◆ What to do ◆
Below is a block of records; repeat all of them exactly.

**** Records provided

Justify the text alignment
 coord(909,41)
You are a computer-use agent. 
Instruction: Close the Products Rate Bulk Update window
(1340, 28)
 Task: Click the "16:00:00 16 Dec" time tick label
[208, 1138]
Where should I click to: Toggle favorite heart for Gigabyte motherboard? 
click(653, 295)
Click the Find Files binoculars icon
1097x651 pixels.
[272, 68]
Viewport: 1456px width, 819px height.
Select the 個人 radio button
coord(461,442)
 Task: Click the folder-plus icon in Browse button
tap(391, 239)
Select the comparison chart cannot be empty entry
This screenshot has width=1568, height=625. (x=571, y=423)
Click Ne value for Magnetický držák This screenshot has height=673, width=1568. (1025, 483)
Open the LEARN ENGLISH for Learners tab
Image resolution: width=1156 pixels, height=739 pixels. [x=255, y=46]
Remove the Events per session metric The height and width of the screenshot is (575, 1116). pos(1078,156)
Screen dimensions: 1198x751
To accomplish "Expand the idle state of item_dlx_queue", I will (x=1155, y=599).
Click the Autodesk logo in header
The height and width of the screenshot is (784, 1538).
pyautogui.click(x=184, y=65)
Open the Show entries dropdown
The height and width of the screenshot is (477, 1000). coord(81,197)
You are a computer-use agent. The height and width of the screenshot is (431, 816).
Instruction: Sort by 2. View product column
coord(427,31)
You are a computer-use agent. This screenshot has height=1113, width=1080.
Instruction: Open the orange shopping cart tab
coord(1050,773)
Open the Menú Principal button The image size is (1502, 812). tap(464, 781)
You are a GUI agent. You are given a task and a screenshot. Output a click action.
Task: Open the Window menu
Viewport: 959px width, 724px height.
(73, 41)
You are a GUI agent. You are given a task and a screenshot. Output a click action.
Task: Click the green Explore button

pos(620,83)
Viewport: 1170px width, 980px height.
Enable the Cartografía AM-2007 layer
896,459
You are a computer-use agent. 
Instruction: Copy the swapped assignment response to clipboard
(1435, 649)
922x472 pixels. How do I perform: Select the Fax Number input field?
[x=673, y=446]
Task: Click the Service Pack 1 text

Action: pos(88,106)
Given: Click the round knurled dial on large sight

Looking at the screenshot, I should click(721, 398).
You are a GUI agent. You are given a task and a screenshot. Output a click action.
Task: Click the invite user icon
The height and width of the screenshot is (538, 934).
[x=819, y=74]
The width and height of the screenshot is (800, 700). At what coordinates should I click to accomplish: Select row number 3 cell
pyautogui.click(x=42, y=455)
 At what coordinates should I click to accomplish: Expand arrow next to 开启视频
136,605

********

◆ Output below ◆
Justify the text alignment
 coord(909,41)
You are a computer-use agent. 
Instruction: Close the Products Rate Bulk Update window
(1340, 28)
 Task: Click the "16:00:00 16 Dec" time tick label
[208, 1138]
Where should I click to: Toggle favorite heart for Gigabyte motherboard? 
click(653, 295)
Click the Find Files binoculars icon
1097x651 pixels.
[272, 68]
Viewport: 1456px width, 819px height.
Select the 個人 radio button
coord(461,442)
 Task: Click the folder-plus icon in Browse button
tap(391, 239)
Select the comparison chart cannot be empty entry
This screenshot has width=1568, height=625. (x=571, y=423)
Click Ne value for Magnetický držák This screenshot has height=673, width=1568. (1025, 483)
Open the LEARN ENGLISH for Learners tab
Image resolution: width=1156 pixels, height=739 pixels. [x=255, y=46]
Remove the Events per session metric The height and width of the screenshot is (575, 1116). pos(1078,156)
Screen dimensions: 1198x751
To accomplish "Expand the idle state of item_dlx_queue", I will (x=1155, y=599).
Click the Autodesk logo in header
The height and width of the screenshot is (784, 1538).
pyautogui.click(x=184, y=65)
Open the Show entries dropdown
The height and width of the screenshot is (477, 1000). coord(81,197)
You are a computer-use agent. The height and width of the screenshot is (431, 816).
Instruction: Sort by 2. View product column
coord(427,31)
You are a computer-use agent. This screenshot has height=1113, width=1080.
Instruction: Open the orange shopping cart tab
coord(1050,773)
Open the Menú Principal button The image size is (1502, 812). tap(464, 781)
You are a GUI agent. You are given a task and a screenshot. Output a click action.
Task: Open the Window menu
Viewport: 959px width, 724px height.
(73, 41)
You are a GUI agent. You are given a task and a screenshot. Output a click action.
Task: Click the green Explore button

pos(620,83)
Viewport: 1170px width, 980px height.
Enable the Cartografía AM-2007 layer
896,459
You are a computer-use agent. 
Instruction: Copy the swapped assignment response to clipboard
(1435, 649)
922x472 pixels. How do I perform: Select the Fax Number input field?
[x=673, y=446]
Task: Click the Service Pack 1 text

Action: pos(88,106)
Given: Click the round knurled dial on large sight

Looking at the screenshot, I should click(721, 398).
You are a GUI agent. You are given a task and a screenshot. Output a click action.
Task: Click the invite user icon
The height and width of the screenshot is (538, 934).
[x=819, y=74]
The width and height of the screenshot is (800, 700). At what coordinates should I click to accomplish: Select row number 3 cell
pyautogui.click(x=42, y=455)
 At what coordinates should I click to accomplish: Expand arrow next to 开启视频
136,605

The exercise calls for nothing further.